Un rapporto nato a tavola, “ci siamo piaciuti e ha deciso di farci beneficenza, di aiutarmi perché in quel momento ero incensurato”. In oltre due ore di interrogatorio, davanti ai pm della Dda di Roma, Mauro Caroccia ha ricostruito il suo rapporto con l’ex sottosegretario Andrea Delmastro e la genesi della società “Le 5 Forchette” proprietaria del ristorante Bisteccheria d’Italia.
Un atto istruttorio, nell’ambito dell’indagine per riciclaggio e intestazione fittizia che coinvolge il braccio destro del clan Senese, avvenuto nelle stesse ore in cui il Comitato consultivo sulla condotta dei deputati ha formalizzato all’esponente di Fratelli d’Italia la sanzione per la pubblicazione non tempestiva nella dichiarazione patrimoniale delle sue quote poi cedute della società. Caroccia – che è stato portato a piazzale Clodio in manette dal carcere di Viterbo dove sta scontando una pena a 4 anni per reati di mafia – ha iniziato il confronto con i magistrati parlando del suo primo incontro con Delmastro. Nel giorno di San Valentino “non ricordo se del 2022 o del 2023” – ha raccontato – Delmastro si reca al locale Baffo, allora di proprietà di Caroccia.

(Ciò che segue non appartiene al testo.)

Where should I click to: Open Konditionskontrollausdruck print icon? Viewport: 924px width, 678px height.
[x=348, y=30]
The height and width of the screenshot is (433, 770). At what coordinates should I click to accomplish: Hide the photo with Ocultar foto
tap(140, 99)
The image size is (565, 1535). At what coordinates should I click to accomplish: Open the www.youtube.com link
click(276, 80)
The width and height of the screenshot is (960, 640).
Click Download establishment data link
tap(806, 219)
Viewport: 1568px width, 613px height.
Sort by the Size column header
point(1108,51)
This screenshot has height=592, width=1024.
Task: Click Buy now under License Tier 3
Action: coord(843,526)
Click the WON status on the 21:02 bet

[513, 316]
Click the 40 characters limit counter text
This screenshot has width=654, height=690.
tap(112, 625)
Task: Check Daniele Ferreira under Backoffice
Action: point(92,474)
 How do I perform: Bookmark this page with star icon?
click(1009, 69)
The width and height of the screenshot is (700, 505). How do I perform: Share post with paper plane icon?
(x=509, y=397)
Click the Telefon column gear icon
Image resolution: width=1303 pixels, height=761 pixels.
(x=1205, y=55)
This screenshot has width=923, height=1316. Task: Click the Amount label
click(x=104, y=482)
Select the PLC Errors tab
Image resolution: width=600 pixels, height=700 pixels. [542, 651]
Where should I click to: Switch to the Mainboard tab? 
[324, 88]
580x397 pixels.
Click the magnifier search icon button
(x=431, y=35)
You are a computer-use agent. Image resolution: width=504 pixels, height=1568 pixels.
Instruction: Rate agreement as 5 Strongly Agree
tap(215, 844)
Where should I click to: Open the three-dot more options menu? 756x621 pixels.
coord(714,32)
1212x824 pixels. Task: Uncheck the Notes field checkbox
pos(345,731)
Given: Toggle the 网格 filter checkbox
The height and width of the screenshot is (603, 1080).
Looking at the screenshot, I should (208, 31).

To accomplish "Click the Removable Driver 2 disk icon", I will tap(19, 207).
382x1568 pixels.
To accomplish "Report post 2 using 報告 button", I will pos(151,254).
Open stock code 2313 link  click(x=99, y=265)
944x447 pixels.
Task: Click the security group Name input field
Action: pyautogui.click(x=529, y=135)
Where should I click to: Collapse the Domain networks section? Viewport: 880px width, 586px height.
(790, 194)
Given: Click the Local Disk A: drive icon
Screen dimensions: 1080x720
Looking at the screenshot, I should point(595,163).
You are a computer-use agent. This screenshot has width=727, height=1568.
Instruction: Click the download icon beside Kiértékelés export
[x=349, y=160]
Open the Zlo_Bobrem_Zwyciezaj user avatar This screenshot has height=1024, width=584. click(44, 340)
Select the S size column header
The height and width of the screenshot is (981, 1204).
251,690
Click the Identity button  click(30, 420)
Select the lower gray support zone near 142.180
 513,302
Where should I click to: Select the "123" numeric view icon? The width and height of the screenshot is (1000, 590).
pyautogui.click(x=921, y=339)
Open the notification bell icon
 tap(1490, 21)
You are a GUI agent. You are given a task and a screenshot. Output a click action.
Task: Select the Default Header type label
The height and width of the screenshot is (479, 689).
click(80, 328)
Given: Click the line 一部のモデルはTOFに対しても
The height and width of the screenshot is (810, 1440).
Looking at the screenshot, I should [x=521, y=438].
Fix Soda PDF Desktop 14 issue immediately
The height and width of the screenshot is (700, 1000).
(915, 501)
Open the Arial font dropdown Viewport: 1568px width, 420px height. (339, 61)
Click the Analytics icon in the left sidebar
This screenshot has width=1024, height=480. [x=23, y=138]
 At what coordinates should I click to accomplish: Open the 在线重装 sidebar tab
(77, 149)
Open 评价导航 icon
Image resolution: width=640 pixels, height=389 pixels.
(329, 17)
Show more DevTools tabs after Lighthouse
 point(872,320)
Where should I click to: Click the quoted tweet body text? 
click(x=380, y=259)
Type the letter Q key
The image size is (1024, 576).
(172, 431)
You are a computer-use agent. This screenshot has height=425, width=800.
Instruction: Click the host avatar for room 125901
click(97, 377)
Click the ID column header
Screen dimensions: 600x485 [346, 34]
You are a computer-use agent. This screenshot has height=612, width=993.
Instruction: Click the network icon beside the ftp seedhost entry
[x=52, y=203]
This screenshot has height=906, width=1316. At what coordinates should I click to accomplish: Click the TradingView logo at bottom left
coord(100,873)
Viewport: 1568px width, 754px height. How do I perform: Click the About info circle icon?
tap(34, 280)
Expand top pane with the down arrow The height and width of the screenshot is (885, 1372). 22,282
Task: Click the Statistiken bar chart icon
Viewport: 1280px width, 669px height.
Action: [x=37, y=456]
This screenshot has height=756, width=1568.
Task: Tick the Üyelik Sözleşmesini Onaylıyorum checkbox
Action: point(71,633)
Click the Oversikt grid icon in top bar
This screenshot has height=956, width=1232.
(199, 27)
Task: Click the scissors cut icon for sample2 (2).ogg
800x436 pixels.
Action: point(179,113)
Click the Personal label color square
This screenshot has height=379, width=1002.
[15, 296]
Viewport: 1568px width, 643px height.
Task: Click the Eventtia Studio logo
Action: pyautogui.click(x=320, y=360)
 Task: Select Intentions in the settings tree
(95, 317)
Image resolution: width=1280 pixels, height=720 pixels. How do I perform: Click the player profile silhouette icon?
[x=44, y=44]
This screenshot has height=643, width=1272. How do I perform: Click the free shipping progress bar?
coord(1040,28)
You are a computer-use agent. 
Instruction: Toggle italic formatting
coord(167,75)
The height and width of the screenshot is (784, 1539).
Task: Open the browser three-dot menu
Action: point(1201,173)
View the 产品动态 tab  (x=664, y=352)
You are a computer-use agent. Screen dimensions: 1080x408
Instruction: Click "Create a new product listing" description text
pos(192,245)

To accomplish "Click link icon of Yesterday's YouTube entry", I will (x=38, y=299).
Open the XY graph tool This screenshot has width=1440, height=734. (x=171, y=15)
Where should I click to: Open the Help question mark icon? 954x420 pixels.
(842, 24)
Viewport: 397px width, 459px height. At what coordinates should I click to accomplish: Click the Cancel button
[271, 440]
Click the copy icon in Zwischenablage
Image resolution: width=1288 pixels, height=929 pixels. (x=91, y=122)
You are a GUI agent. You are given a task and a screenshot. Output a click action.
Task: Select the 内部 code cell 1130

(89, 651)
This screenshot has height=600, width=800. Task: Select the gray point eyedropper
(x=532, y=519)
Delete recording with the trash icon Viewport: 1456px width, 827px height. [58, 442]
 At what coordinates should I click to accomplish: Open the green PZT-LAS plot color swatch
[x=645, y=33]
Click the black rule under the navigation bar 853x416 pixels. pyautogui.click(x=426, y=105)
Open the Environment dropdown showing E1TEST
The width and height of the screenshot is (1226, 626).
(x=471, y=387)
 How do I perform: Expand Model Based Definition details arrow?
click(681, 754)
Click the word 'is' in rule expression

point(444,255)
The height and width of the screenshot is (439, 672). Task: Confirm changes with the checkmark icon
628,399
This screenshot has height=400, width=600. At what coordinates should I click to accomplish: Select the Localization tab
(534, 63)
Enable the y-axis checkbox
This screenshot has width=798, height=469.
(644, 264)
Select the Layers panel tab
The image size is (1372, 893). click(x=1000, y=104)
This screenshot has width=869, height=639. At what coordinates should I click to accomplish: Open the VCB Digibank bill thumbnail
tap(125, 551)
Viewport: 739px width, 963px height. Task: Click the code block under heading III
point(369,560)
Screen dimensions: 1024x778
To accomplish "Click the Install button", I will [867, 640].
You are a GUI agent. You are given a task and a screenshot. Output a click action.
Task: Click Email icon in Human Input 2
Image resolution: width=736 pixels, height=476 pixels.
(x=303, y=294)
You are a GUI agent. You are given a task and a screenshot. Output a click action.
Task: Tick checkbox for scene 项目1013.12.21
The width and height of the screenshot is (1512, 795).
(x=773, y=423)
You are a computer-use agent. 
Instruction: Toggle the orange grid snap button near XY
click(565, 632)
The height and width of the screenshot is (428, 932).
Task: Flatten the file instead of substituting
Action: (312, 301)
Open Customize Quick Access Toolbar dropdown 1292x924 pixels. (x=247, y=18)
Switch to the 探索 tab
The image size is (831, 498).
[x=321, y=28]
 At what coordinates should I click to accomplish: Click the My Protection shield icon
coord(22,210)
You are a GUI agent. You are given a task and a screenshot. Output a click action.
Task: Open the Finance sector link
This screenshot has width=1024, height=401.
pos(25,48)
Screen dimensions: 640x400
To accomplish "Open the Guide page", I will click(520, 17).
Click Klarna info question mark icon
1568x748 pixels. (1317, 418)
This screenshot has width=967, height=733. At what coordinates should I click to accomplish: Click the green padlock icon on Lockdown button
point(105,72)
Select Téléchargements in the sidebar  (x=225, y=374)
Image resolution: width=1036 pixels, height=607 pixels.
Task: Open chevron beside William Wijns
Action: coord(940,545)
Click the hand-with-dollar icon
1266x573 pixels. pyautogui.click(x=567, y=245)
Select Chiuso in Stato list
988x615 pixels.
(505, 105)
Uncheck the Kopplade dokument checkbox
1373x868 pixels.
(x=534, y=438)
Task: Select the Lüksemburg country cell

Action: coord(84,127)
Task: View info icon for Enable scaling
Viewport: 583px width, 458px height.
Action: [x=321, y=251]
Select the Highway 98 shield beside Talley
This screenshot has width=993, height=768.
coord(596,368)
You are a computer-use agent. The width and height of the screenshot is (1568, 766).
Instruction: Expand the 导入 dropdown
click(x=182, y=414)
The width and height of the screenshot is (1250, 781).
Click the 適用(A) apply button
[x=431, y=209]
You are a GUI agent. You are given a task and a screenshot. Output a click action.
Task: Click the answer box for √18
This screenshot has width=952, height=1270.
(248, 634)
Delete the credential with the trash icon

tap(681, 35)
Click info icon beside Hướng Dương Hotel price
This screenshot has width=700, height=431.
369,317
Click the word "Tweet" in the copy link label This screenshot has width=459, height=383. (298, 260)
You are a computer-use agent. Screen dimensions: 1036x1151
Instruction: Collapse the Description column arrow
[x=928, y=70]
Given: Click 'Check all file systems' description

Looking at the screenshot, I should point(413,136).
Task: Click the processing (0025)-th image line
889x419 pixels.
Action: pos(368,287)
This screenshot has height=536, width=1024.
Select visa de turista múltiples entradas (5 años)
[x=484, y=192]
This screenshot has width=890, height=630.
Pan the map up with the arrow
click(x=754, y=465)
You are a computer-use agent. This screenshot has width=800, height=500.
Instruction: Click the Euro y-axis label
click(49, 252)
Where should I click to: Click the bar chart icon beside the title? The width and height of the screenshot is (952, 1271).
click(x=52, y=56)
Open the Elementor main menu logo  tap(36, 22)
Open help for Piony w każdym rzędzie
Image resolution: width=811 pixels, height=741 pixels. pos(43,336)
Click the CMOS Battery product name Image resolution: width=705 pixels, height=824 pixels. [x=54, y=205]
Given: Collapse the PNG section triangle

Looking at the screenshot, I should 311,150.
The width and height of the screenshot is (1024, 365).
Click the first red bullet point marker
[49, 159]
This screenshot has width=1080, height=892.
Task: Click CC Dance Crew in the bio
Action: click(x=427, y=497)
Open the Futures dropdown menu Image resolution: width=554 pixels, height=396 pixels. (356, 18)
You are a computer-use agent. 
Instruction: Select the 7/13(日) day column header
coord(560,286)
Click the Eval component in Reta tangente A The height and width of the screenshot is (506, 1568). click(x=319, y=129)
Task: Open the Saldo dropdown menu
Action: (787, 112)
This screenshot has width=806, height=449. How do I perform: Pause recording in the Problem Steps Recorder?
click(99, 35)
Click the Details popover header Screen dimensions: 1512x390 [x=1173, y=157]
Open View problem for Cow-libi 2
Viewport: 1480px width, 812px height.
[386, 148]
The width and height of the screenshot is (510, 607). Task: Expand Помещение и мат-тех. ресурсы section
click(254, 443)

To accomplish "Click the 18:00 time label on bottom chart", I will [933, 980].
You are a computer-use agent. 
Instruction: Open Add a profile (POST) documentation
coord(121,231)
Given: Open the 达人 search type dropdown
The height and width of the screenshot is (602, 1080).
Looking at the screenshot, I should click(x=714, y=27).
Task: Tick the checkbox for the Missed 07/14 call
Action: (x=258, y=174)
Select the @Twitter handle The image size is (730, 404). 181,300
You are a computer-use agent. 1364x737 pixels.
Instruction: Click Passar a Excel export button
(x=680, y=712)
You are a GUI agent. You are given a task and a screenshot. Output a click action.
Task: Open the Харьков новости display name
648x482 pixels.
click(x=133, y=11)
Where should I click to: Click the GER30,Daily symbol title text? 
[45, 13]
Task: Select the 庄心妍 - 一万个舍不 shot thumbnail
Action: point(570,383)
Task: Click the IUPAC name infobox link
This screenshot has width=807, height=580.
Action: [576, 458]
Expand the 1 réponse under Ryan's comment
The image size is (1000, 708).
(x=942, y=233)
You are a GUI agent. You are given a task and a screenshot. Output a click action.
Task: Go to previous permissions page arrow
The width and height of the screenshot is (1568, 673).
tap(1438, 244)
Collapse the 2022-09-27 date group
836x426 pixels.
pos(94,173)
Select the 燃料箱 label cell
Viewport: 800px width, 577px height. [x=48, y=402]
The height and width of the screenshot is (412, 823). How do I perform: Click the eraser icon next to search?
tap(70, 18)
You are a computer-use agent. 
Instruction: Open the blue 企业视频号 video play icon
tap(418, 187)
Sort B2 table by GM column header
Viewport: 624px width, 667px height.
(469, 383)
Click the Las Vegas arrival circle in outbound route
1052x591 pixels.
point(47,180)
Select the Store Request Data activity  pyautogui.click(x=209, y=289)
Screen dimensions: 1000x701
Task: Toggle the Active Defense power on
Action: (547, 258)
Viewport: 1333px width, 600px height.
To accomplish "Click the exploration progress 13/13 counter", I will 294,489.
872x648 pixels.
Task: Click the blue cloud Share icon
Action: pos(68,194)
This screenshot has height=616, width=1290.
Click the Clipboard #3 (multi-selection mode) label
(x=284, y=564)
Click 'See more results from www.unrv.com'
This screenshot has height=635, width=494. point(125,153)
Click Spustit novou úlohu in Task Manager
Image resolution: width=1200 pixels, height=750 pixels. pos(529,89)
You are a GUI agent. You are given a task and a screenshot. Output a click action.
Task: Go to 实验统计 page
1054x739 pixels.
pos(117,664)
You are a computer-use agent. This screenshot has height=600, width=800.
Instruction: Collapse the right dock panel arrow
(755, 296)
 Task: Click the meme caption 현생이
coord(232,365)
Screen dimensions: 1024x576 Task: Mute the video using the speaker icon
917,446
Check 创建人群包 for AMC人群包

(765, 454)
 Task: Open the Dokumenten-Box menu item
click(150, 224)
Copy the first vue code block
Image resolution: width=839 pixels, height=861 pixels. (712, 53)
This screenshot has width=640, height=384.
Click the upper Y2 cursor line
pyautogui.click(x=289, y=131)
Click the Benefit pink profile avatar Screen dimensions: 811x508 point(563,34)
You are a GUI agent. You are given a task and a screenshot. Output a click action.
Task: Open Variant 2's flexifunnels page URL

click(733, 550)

“Voleva mangiare alla carta – ha spiegato il suo difensore, Fabrizio Gallo, lasciando la cittadella giudiziaria – ma c’era il menù fisso e quindi lo ha mandato via. Lui non sapeva chi fosse, poi quando lo ha visto in televisione ha pensato ‘ho cacciato dal mio locale un sottosegretario, non verrà più da me’ ma dopo due mesi si è ripresentato”. Delmastro diventa, quindi, un cliente abituale della steak house. “Si sono piaciuti, l’ha cominciato a frequentare e poi hanno deciso di aprire il ristorante quando Caroccia – ha aggiunto il penalista – non aveva più possibilità di poter continuare l’attività perché aveva avuto uno sfratto in quanto non aveva più capacità economica. L’apertura della società è stata una scelta per sentirsi più tranquillo: una parte della criminalità che lo vessava si è allontanata perché vedeva Delmastro frequentare il locale con la scorta, auto dello Stato. I soldi li ha messi l’ex sottosegretario, è tutto tracciato”, aggiunge il penalista.
La srl viene fondata il 16 dicembre del 2024 davanti a un notaio di Biella. Nello studio sono presenti lo stesso Caroccia e la figlia Miriam che ne diventa azionista e amministratrice unica. “È come se ci avesse fatto beneficenza – ha raccontato l’indagato ai pm -. Io ero stato assolto con formula piena dai giudici di appello di Roma. Successivamente Delmastro, quando viene a scoprire della mia condanna, ha deciso di farsi da parte, di cedere le sue quote. In quella srl non c’è un centesimo della criminalità organizzata”. Nella bisteccheria di via Tuscolana l’ex braccio destro di Nordio avrebbe investito circa 45 mila euro per l’acquisto da una cittadina cinese delle attrezzature per allestire il locale. “Non so in questi mesi quanto ci ha guadagnato – afferma Gallo -. Anche il pagamento dell’affitto arrivava dal conto corrente a Biella dove venivano accreditati i guadagni dell’attività del ristorante. Andremo in Piemonte per capire la situazione contabile e faremo in modo di spostare la società a Roma”. Sempre mercoledì gli inquirenti hanno ascoltato anche la figlia di Caroccia. La 19enne ha riferito che nel ristorante lavorava come cameriera e si occupava anche delle pulizie. Della cessione delle quote da parte di Delmastro l’ha saputo leggendo i giornali. “Questa storia mi sta rovinando la vita – ha detto la ragazza agli inquirenti – ricevo minacce sui social, mi danno della mafiosa, sono distrutta. Io non ho fatto nulla di male. Ora cosa farò?”. Dopo gli interrogatori dei indagati, i pm proseguiranno con le audizioni, e dovranno valutare anche se sentire Delmastro.